## INSTRUCTIONS FOR THE TASK
When you set down the entries, keep every word exactly as it is but drop the pictures.
···
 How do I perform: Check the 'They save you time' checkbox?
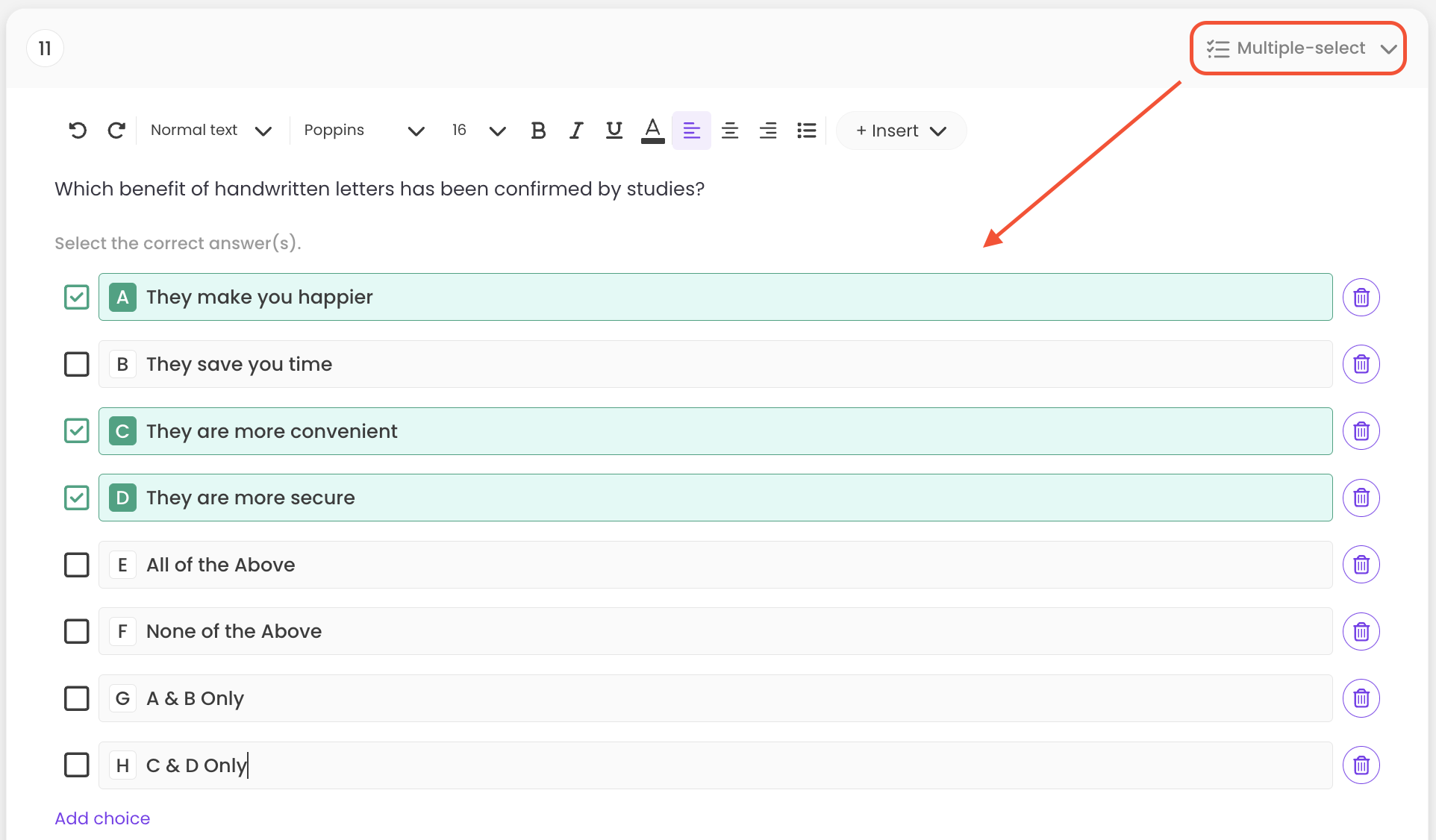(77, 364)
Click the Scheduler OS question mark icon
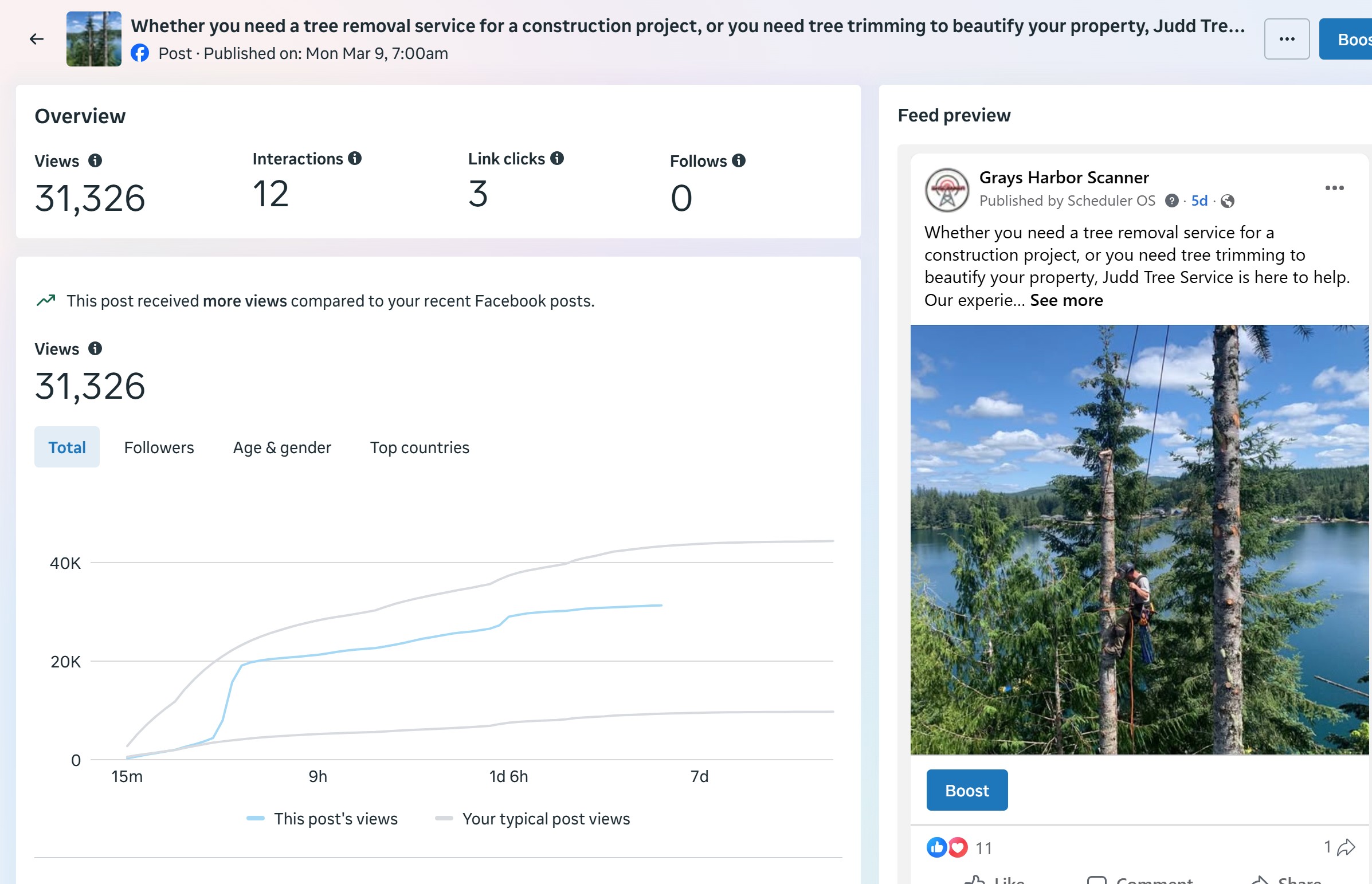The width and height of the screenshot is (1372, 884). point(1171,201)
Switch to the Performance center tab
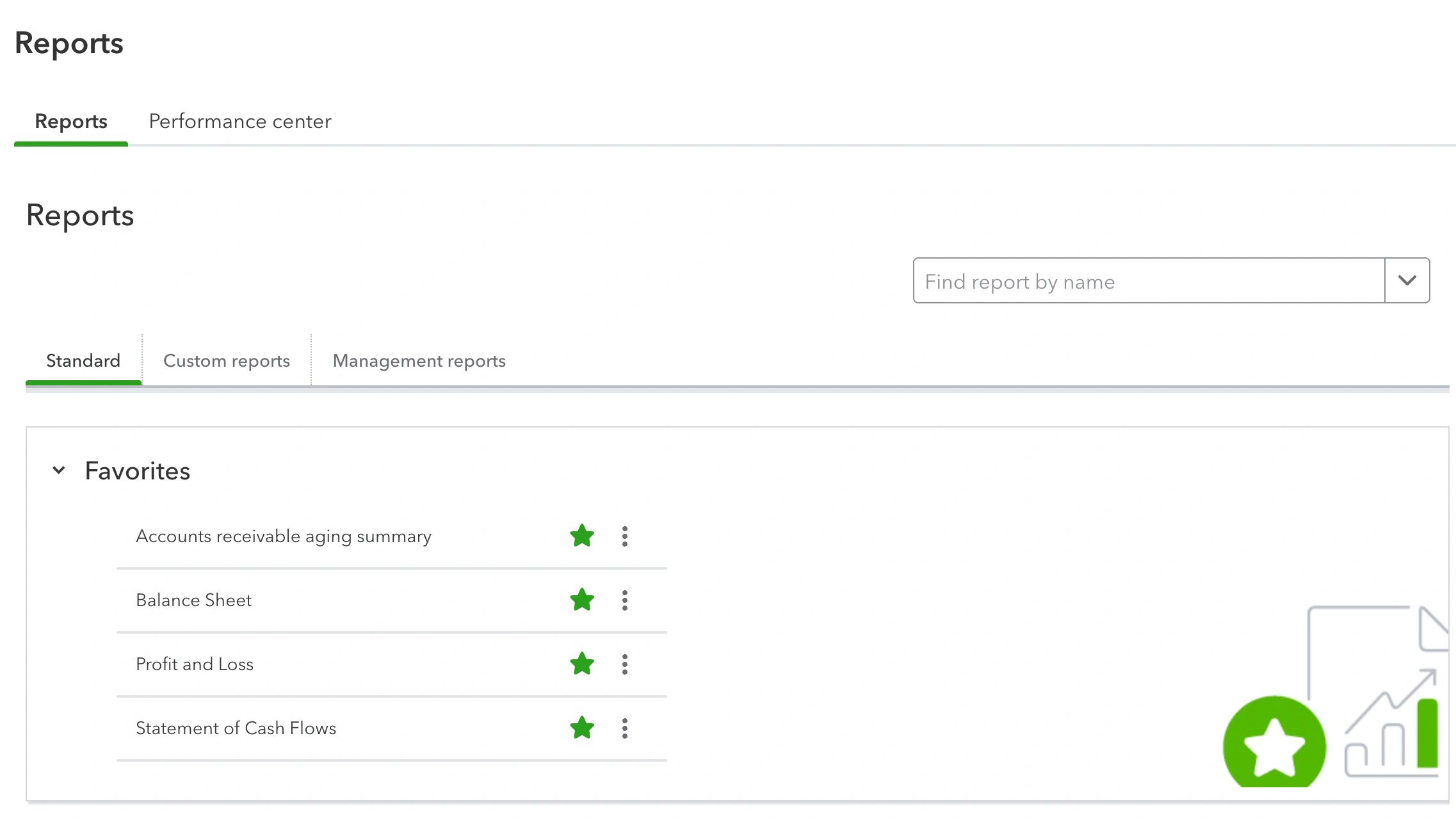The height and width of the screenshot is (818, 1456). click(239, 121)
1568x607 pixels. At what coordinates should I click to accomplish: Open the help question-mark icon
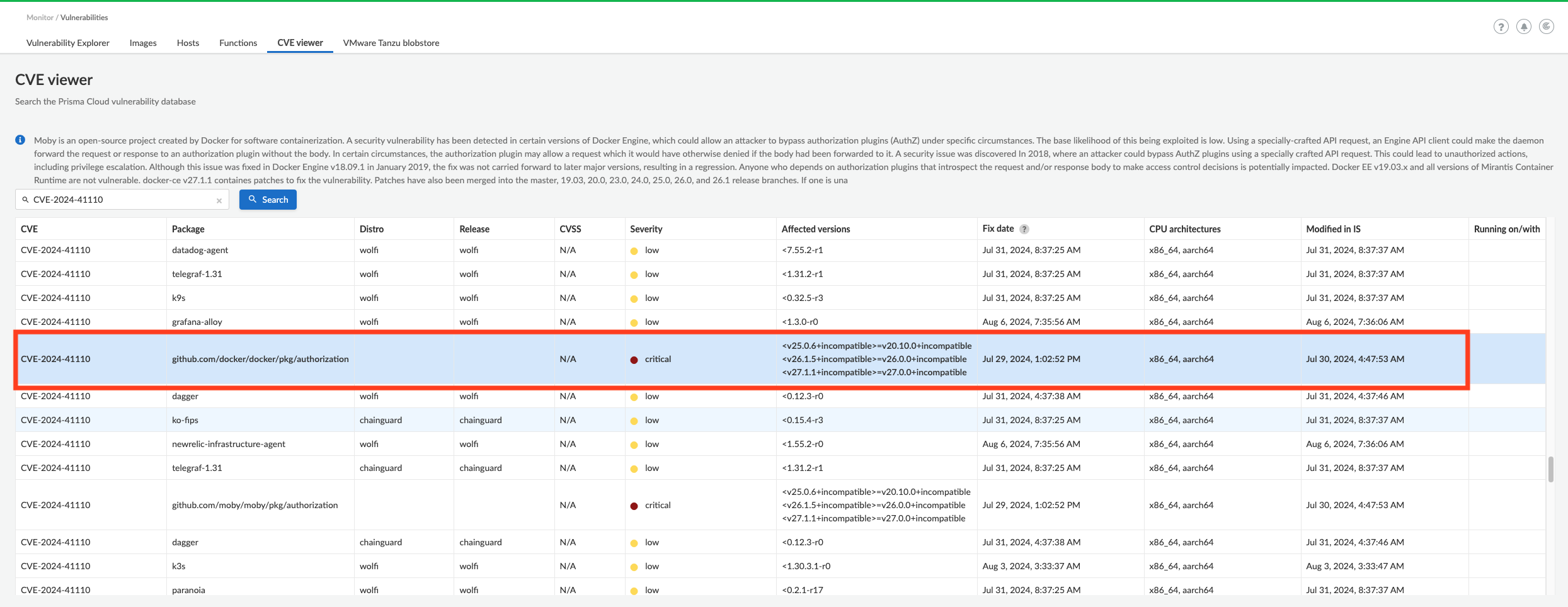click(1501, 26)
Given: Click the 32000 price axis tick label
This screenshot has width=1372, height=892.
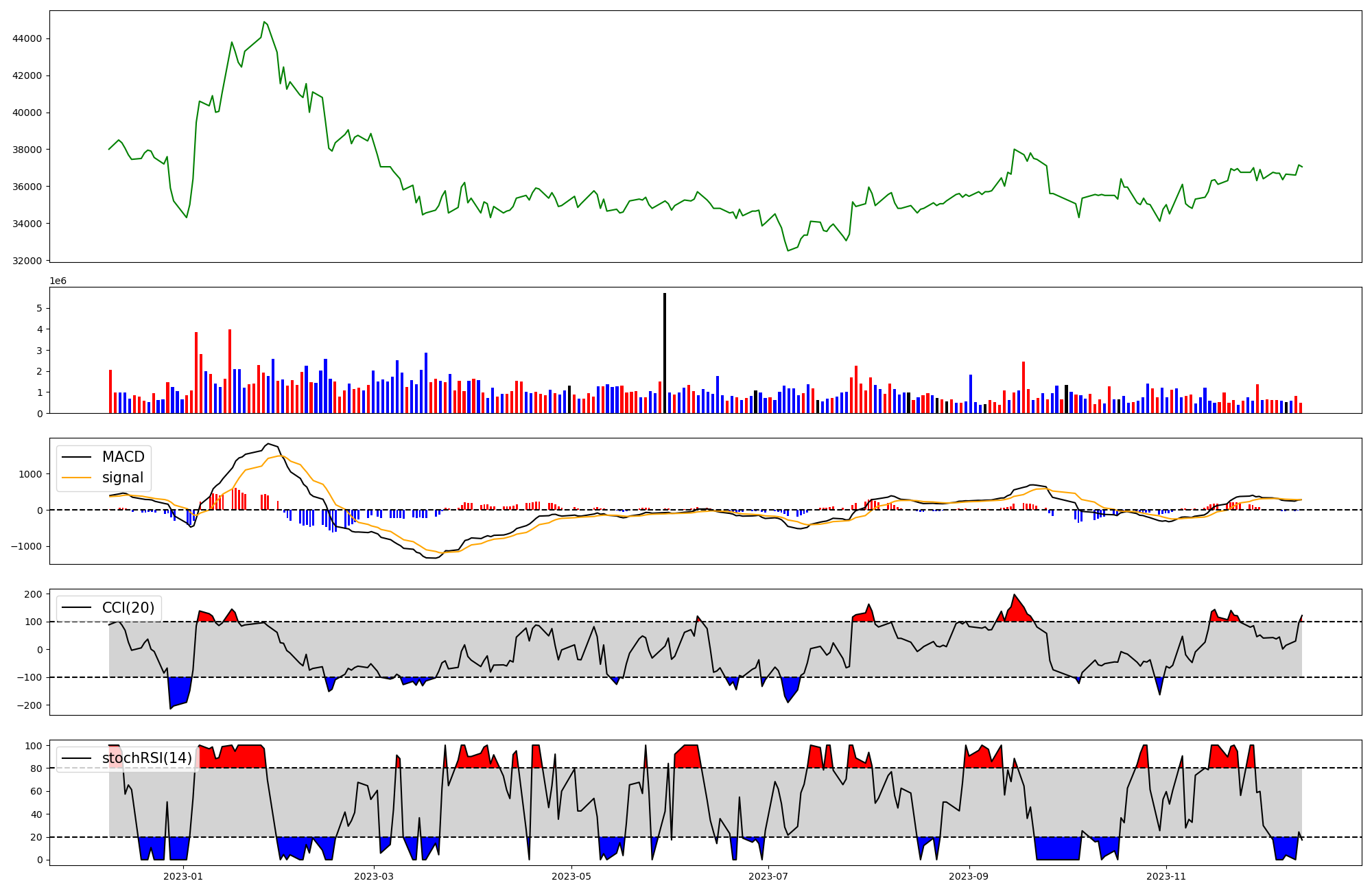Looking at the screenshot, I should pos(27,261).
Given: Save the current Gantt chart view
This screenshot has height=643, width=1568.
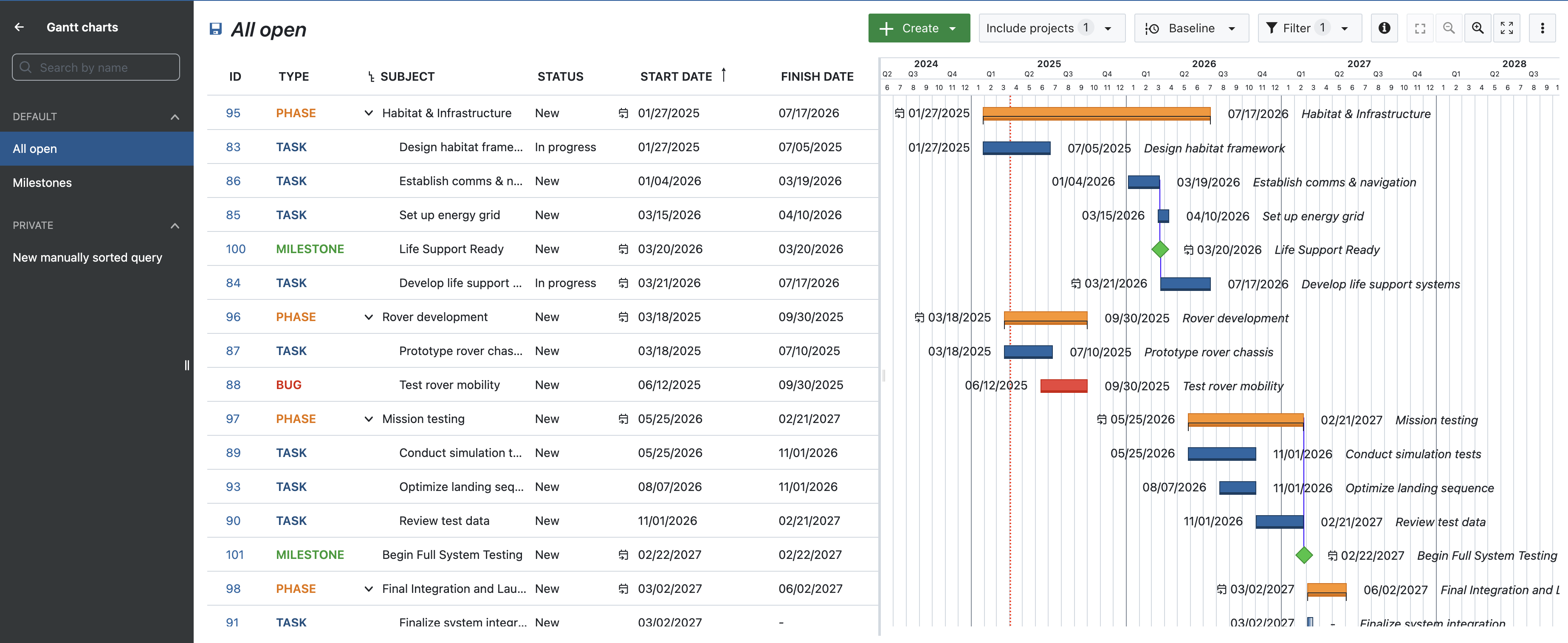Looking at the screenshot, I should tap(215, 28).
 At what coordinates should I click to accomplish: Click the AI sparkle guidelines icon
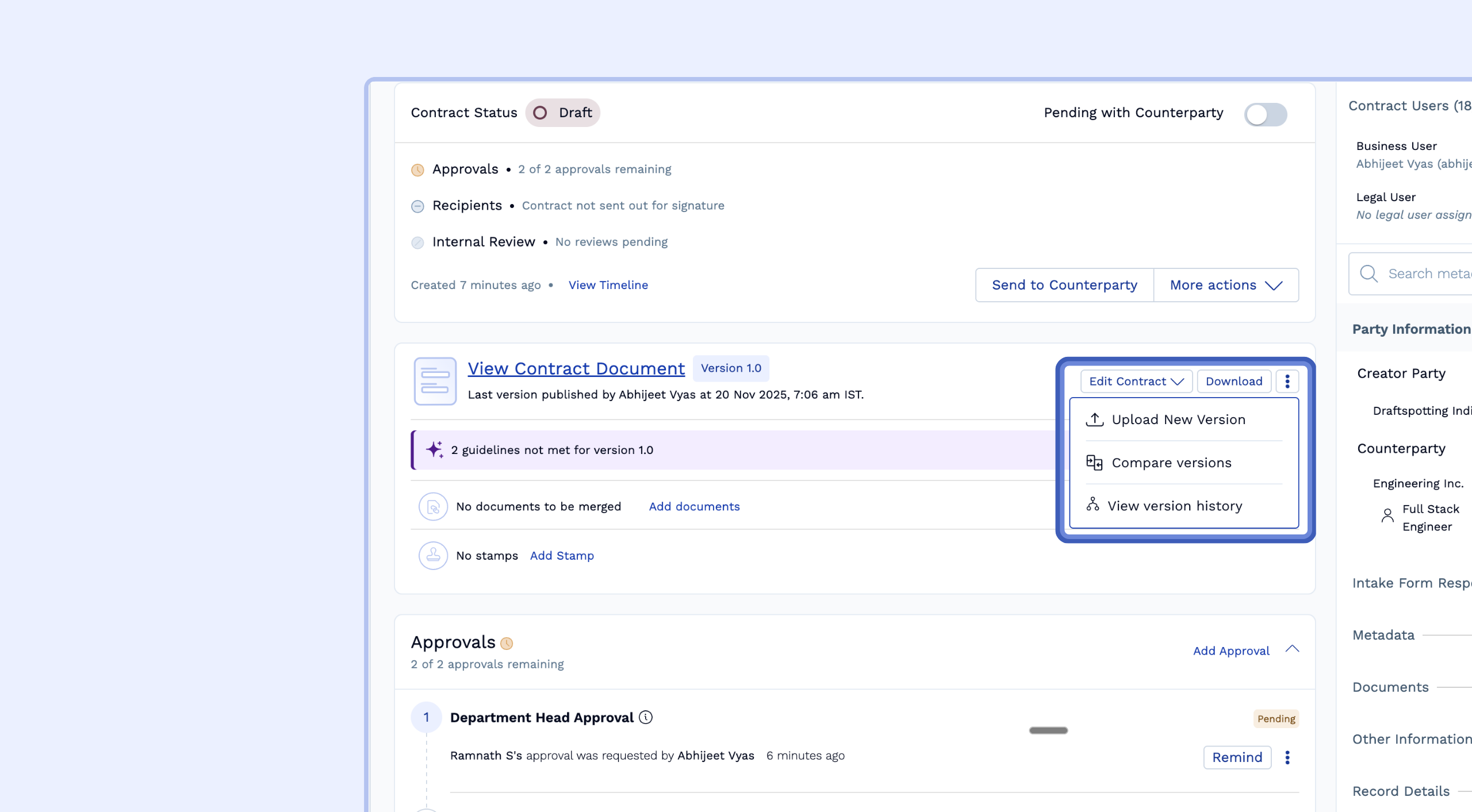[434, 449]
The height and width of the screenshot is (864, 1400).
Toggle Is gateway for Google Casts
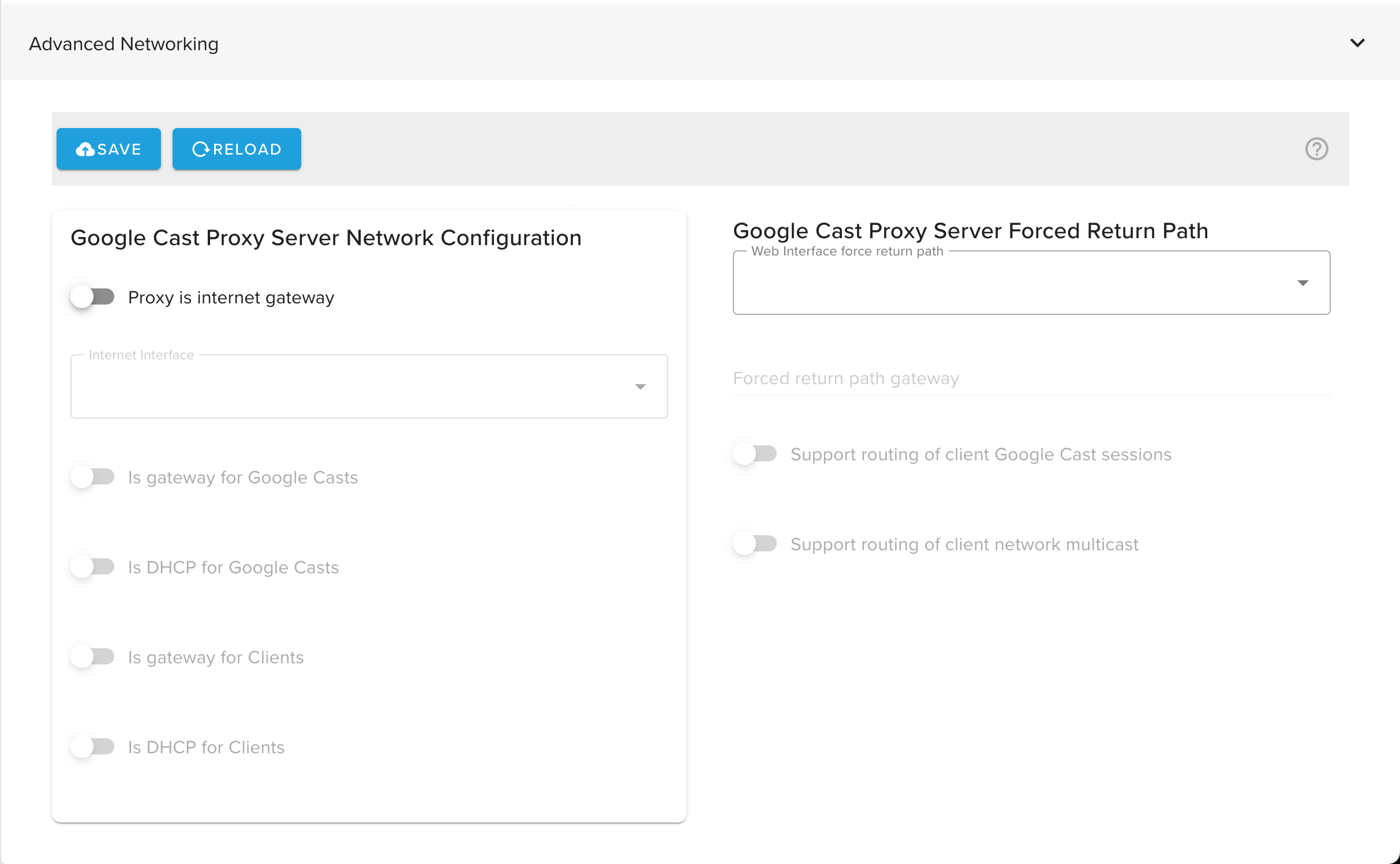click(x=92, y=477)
···
## EXERCISE ANSWER
 How do I perform: Check the 'They save you time' checkbox?
(77, 364)
Click the Scheduler OS question mark icon
The width and height of the screenshot is (1372, 884). point(1171,201)
Switch to the Performance center tab
The height and width of the screenshot is (818, 1456). click(239, 121)
1568x607 pixels. At what coordinates should I click to accomplish: Open the help question-mark icon
click(1501, 26)
Given: Click the 32000 price axis tick label
This screenshot has width=1372, height=892.
Looking at the screenshot, I should pos(27,261).
Given: Save the current Gantt chart view
This screenshot has height=643, width=1568.
Looking at the screenshot, I should tap(215, 28).
 At what coordinates should I click to accomplish: Click the AI sparkle guidelines icon
[434, 449]
The height and width of the screenshot is (864, 1400).
Toggle Is gateway for Google Casts
click(x=92, y=477)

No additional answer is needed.